Ever heard the phrase ‘brighten the corner where you are.’? Well, I have – many times actually. The phrase is carried in the chorus of my favourite childhood song. It is a phrase that carries much significance, motivation and has great meaning for me. But first, allow me to tell you a bit of a story from one of the most important, most profound days of my childhood.
It was a Wednesday evening, I was 7 years old, and my siblings and I were preparing for another full day at school. All of a sudden, we heard trickles of water on the roof – it had begun to rain. With thunder and lightning following, it became quite clear that a storm was upon us. Severe gusts of wind swirled violently around the house, even ripping the roots of a new tree out of the ground. We heard a rapturous noise as the tree fell, then the electricity to the whole was knocked out.

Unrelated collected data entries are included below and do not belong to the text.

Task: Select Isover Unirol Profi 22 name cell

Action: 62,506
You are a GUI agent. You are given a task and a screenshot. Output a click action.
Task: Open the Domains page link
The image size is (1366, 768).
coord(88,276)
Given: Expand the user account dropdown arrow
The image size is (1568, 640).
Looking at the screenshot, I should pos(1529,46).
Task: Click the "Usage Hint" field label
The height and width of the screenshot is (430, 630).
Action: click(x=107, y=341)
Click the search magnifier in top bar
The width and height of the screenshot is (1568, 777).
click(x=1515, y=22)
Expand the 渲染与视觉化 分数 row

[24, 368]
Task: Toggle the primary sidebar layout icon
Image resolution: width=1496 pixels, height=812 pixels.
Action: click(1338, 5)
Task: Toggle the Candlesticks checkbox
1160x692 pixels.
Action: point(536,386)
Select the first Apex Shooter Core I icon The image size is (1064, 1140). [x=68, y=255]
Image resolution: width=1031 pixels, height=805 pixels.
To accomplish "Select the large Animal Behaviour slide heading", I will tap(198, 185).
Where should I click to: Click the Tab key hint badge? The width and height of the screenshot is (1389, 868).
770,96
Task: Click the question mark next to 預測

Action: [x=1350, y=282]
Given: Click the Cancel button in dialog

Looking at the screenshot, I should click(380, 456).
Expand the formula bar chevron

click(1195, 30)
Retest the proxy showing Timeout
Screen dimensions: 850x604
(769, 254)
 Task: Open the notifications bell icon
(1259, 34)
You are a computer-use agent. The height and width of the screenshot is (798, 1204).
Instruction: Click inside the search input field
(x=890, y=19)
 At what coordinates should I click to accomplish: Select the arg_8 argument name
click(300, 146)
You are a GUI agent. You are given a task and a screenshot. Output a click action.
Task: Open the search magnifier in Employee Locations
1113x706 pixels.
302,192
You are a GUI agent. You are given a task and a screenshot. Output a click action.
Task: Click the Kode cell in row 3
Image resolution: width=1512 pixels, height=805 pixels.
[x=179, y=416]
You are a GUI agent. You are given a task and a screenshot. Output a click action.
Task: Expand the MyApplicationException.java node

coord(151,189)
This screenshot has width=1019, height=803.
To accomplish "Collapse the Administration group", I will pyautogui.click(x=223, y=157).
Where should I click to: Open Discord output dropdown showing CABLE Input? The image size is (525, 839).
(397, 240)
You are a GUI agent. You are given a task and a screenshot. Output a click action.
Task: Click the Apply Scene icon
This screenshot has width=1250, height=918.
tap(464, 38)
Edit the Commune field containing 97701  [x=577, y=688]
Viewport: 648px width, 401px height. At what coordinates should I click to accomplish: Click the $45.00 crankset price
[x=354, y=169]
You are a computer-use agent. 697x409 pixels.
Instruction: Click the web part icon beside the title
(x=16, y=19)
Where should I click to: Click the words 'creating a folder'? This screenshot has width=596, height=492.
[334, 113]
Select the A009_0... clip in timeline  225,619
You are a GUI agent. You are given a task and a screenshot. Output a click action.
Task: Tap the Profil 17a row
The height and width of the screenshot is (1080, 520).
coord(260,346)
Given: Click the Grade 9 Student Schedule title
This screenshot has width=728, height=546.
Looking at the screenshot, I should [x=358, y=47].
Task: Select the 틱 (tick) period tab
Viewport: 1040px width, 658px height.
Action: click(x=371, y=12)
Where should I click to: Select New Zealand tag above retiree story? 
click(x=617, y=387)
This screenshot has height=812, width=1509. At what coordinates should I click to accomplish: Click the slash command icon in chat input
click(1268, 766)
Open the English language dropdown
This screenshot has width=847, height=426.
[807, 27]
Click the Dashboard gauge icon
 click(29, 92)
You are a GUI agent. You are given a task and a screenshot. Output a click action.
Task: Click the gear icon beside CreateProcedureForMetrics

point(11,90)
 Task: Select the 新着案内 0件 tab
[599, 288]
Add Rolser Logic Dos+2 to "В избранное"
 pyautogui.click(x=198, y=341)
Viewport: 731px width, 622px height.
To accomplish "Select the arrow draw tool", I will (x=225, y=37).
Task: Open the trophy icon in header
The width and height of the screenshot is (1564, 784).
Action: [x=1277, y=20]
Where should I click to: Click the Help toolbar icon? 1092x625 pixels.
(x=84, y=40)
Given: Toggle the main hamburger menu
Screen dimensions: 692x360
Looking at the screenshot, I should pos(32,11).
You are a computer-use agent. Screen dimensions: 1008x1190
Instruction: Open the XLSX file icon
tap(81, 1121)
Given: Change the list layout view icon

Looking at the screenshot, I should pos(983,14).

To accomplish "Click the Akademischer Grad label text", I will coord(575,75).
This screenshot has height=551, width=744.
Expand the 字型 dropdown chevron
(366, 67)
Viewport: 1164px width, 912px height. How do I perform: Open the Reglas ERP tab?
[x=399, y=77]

My sister scrambled in the dark to find badly needed candles and matchstick. My little brother, very much scared, began to cry. Though very much scared myself, I decided to act tough -to act like the ‘brave big boy’ who wasn’t afraid of the dark. God knows I was frightened out of my skin by the darkness. And God wasn’t the only one who knew – my big brother did too. Sensing my almost palpable fear, my brother suggested that we sing my favourite song; ‘brighten the corner where you are.’
The power to act
When we had finished singing my brother posed one of the most significant questions that anyone has posed to me since. He said, “do you know why it is important to brighten the corner where you are?” ‘Not really’, I said, ‘maybe it’s a way to prevent the dark?’ Laughing at my answer he replied:
‘Yes, but in addition to that, you should brighten the corner because only you can do that. Only you have the power to truly change the things around you. The power to act rests with you and is in you. So whenever you find yourself in a dark place, always remember that you can brighten the corner where you are.’
Only you have the power to truly change the things around you.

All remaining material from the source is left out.